Fanon was a powerful writer, whose books “Wretched of the Earth” and “Black Skin, White Masks” discussed the implications of colonialism on the human psyche, and the material conditions and practices that would lead to the self-liberation of colonized peoples.
Fanon’s political thought encompassed the implications and consequences of colonization. He focused considerably on anti-colonial struggles of the time and people’s transforming consciousness. He focused on language, land and other factors that were utilized by the colonizer to oppress people around the world.

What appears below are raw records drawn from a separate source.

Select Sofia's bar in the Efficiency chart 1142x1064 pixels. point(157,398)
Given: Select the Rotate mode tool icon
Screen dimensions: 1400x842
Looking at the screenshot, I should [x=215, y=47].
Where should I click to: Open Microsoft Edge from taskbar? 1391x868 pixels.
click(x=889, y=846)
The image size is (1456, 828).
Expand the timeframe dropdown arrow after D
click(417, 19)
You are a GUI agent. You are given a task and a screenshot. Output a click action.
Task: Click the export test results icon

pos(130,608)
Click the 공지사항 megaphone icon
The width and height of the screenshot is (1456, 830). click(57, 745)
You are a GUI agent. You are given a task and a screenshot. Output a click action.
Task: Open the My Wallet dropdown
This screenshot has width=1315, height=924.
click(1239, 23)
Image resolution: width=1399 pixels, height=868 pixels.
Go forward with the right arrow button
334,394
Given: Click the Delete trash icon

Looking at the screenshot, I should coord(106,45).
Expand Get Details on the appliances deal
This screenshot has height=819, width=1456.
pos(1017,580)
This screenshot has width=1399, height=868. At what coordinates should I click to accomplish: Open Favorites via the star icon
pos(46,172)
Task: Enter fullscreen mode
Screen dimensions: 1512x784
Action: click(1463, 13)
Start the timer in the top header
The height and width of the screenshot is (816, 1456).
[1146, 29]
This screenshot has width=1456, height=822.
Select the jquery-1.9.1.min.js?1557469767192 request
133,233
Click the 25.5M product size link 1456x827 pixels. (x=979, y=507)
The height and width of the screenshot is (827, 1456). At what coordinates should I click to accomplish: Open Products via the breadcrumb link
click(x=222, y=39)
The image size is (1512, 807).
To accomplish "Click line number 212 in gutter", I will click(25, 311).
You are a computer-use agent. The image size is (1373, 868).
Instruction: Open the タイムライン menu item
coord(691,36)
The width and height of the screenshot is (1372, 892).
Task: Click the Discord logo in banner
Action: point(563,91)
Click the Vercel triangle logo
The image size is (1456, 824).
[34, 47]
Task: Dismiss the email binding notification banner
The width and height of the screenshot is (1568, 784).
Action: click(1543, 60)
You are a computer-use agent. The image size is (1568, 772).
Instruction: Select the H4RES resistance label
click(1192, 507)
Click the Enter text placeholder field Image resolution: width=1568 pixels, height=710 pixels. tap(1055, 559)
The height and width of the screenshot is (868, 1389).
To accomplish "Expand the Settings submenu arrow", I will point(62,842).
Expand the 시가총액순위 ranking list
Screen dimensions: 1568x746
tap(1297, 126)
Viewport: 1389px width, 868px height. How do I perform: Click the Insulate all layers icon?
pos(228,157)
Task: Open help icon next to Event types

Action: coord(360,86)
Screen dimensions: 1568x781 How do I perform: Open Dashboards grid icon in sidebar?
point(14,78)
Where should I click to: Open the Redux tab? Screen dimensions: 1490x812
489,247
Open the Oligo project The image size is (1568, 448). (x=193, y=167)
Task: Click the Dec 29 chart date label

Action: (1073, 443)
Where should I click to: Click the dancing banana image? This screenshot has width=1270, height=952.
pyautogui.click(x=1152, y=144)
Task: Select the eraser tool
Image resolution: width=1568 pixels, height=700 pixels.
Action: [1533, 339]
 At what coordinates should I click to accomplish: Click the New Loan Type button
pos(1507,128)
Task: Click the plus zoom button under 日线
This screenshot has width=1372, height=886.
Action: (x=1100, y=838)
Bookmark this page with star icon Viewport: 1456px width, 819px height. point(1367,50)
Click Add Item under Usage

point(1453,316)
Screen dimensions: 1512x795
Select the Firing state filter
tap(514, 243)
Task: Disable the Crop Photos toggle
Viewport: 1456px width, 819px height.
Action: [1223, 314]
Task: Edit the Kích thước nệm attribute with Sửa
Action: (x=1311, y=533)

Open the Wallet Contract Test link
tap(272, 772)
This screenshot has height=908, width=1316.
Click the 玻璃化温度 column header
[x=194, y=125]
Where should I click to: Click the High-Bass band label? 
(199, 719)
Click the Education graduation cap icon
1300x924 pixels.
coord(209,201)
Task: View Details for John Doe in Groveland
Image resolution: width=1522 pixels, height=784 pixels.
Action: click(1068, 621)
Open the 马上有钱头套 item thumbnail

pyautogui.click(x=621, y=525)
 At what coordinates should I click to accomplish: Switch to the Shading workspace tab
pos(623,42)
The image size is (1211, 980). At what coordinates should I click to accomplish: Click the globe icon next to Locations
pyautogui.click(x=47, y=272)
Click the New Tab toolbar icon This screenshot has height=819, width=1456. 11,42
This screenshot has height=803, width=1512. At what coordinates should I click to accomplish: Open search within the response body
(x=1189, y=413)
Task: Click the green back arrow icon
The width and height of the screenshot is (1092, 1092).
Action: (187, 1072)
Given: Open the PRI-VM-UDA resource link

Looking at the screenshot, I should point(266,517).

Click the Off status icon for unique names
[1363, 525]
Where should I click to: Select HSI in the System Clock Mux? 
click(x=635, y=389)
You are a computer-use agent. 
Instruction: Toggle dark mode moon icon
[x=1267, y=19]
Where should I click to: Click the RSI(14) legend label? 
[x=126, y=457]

Fanon detailed the connections between the systematic colonization of people, land and language. For example, Fanon declared that “Imperialism leaves behind germs of rot which we must clinically detect and remove from our land but from our minds as well.” As such, he defended that “For a colonized people the most essential value, because the most concrete, is first and foremost the land: the land which will bring them bread and, above all, dignity.”
Fanon was also an early critic of the postcolonial governments, which failed to achieve freedom from colonial influences. For him, the rise of corruption, ethnic division, racism, and economic dependence on former colonial states resulted from the “mediocrity” of Africa’s elite leadership.
In 1960, Fanon was diagnosed with leukemia. He received treatment for the disease in the United States, where he died on December 6, 1961, in Bethesda, Maryland. Fanon’s body was buried with honors by the National Liberation Front and his body currently rests at the martyrs’ graveyard in Ain Kerma, Algeria.